START DATA RECORDS
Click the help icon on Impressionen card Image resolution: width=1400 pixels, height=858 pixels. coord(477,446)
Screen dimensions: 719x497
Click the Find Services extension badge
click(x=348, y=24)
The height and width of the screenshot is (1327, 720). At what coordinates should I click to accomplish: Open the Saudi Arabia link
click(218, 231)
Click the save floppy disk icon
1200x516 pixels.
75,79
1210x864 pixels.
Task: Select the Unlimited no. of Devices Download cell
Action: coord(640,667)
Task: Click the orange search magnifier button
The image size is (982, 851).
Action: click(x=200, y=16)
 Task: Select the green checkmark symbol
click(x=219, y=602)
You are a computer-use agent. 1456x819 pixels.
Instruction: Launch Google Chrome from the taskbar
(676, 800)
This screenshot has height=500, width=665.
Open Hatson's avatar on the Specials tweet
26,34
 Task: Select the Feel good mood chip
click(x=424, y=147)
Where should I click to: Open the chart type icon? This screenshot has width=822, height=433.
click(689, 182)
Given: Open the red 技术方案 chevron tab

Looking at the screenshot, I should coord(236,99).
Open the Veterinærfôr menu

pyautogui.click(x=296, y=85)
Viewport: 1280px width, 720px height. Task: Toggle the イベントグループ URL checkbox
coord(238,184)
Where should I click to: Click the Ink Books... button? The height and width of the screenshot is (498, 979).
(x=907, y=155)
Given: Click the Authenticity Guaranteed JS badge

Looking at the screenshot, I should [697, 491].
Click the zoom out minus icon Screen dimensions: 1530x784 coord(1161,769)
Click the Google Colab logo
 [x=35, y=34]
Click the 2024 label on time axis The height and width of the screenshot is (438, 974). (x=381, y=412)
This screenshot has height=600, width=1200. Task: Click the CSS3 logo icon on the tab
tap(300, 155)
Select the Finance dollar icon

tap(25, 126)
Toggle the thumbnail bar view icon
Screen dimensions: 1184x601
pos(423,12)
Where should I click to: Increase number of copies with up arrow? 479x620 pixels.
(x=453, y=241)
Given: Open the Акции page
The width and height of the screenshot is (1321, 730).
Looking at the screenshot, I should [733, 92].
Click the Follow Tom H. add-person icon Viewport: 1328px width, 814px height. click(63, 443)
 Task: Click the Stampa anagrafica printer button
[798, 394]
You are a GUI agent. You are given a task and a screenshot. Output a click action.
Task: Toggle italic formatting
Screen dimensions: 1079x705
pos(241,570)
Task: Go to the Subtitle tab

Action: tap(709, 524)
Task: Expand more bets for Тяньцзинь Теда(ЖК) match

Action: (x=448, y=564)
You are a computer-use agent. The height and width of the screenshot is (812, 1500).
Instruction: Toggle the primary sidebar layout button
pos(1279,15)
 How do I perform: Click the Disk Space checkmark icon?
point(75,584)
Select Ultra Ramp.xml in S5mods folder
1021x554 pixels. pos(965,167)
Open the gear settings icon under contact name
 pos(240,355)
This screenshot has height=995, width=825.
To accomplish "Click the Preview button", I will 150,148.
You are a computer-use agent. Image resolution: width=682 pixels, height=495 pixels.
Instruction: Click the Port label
END DATA RECORDS
> [WORK INSTRUCTION]: Take the entries above and return only the lines from the one with "Task: Select the green checkmark symbol" to the one with "Click the Follow", both included, unchanged.

> [OUTPUT]:
 Task: Select the green checkmark symbol
click(x=219, y=602)
You are a computer-use agent. 1456x819 pixels.
Instruction: Launch Google Chrome from the taskbar
(676, 800)
This screenshot has height=500, width=665.
Open Hatson's avatar on the Specials tweet
26,34
 Task: Select the Feel good mood chip
click(x=424, y=147)
Where should I click to: Open the chart type icon? This screenshot has width=822, height=433.
click(689, 182)
Given: Open the red 技术方案 chevron tab

Looking at the screenshot, I should coord(236,99).
Open the Veterinærfôr menu

pyautogui.click(x=296, y=85)
Viewport: 1280px width, 720px height. Task: Toggle the イベントグループ URL checkbox
coord(238,184)
Where should I click to: Click the Ink Books... button? The height and width of the screenshot is (498, 979).
(x=907, y=155)
Given: Click the Authenticity Guaranteed JS badge

Looking at the screenshot, I should [697, 491].
Click the zoom out minus icon Screen dimensions: 1530x784 coord(1161,769)
Click the Google Colab logo
 [x=35, y=34]
Click the 2024 label on time axis The height and width of the screenshot is (438, 974). (x=381, y=412)
This screenshot has height=600, width=1200. Task: Click the CSS3 logo icon on the tab
tap(300, 155)
Select the Finance dollar icon

tap(25, 126)
Toggle the thumbnail bar view icon
Screen dimensions: 1184x601
pos(423,12)
Where should I click to: Increase number of copies with up arrow? 479x620 pixels.
(x=453, y=241)
Given: Open the Акции page
The width and height of the screenshot is (1321, 730).
Looking at the screenshot, I should [733, 92].
Click the Follow Tom H. add-person icon Viewport: 1328px width, 814px height. click(63, 443)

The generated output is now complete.